*Text provided*:
World Wars
Key Objects - Page 2

Part of a telephone switchboard from Hitler's HQ at the Wolfsschanze

Lair of the Wolf

NAM 1992-10-113

Adolf Hitler's Supreme Command Headquarters, nicknamed the ‘Wolf’s Lair’, was located in woodland near Rastenburg in East Prussia (now Poland). It was a complex of bunkers fortified by barbed wire and minefields.

Built in 1941 for the German invasion of the Soviet Union, it was abandoned in late 1944 when Red Army troops approached East Prussia.

NAM 1985-04-49-30

The names on the telephone switchboard include Heinrich Himmler, the head of the Schutzstaffel (SS), Hermann Göring, chief of the German Airforce, Wilhelm Keitel the Commander-in-Chief of the High Command of the Armed Forces (OKW), Alfred Jodl, Chief of Staff of the Wehrmacht, and Martin Bormann, the head of the Nazi Party Chancellery and Hitler’s Secretary.

All of these men were indicted war criminals and wanted by the Allies for crimes against humanity. The telephone exchange is a fitting reminder of a tyranny that launched the deadliest war in human history and a policy of industrial mass murder.

Section of sleeper from the 'Death Railway', Burma, c1945

Railway of death

NAM 2005-04-15-1

Between October 1942 and December 1943, the Japanese Imperial Army used forced labour to build a railway that cut 260 miles (420km) through mountainous jungle to link Burma (now Myanmar) and Siam (now Thailand). The project was designed to safeguard the passage of military supplies from Singapore and Bangkok to the Japanese armies fighting in Burma. The previously used sea route had become too risky.

NAM 1995-10-3

Building the railway led to the deaths of around 15,000 Allied prisoners of war and over 80,000 Asian civilians from over-work, disease and starvation. The Japanese used the railway until April 1945, when parts of the line and the famous bridge over the River Kwai (Khwae Yai) were destroyed in Allied air raids. The prisoners were liberated when Japan surrendered on 2 September 1945 following the atomic bomb raids on Hiroshima and Nagasaki.

*Exercise tasks*:
**A.** Rewrite the stretch of the World Wars text from "Built in 1941" through "industrial mass murder.", putting "panel" in place of "switchboard".
**B.** According to the World Wars text, when was Hitler's headquarters at the Wolf's Lair abandoned?
The listing below was taken from a different source.

*Information provided*:
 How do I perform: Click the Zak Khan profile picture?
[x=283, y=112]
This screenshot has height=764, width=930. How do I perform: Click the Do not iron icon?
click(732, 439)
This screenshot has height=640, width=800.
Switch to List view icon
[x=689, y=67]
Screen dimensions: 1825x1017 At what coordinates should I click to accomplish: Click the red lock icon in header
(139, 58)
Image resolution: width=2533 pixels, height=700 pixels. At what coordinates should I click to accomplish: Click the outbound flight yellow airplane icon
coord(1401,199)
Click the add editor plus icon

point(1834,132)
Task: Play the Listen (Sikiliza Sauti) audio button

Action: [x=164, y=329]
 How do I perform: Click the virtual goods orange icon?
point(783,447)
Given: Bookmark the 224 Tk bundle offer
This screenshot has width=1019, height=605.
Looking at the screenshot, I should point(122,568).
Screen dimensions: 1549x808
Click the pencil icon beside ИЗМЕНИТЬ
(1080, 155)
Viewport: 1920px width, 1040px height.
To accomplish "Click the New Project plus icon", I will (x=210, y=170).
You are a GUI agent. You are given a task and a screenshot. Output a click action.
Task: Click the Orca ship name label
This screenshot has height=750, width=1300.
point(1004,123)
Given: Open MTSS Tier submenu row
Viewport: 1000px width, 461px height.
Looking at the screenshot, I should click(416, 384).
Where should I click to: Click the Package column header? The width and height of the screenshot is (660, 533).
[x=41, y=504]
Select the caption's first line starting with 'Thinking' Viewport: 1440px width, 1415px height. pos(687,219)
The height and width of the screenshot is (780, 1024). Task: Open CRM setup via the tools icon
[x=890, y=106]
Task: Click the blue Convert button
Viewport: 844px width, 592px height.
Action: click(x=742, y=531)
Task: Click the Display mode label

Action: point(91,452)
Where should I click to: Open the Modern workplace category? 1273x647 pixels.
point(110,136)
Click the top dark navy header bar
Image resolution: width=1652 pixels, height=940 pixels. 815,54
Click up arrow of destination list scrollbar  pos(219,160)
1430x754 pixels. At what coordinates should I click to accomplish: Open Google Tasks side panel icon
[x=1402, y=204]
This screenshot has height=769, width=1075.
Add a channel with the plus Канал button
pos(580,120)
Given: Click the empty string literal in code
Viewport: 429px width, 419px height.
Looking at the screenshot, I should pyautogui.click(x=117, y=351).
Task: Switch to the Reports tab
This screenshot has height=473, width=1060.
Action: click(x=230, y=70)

*Answers per task*:
**A.**
Built in 1941 for the German invasion of the Soviet Union, it was abandoned in late 1944 when Red Army troops approached East Prussia.

NAM 1985-04-49-30

The names on the telephone panel include Heinrich Himmler, the head of the Schutzstaffel (SS), Hermann Göring, chief of the German Airforce, Wilhelm Keitel the Commander-in-Chief of the High Command of the Armed Forces (OKW), Alfred Jodl, Chief of Staff of the Wehrmacht, and Martin Bormann, the head of the Nazi Party Chancellery and Hitler’s Secretary.

All of these men were indicted war criminals and wanted by the Allies for crimes against humanity. The telephone exchange is a fitting reminder of a tyranny that launched the deadliest war in human history and a policy of industrial mass murder.

**B.** In late 1944, when Red Army troops approached East Prussia.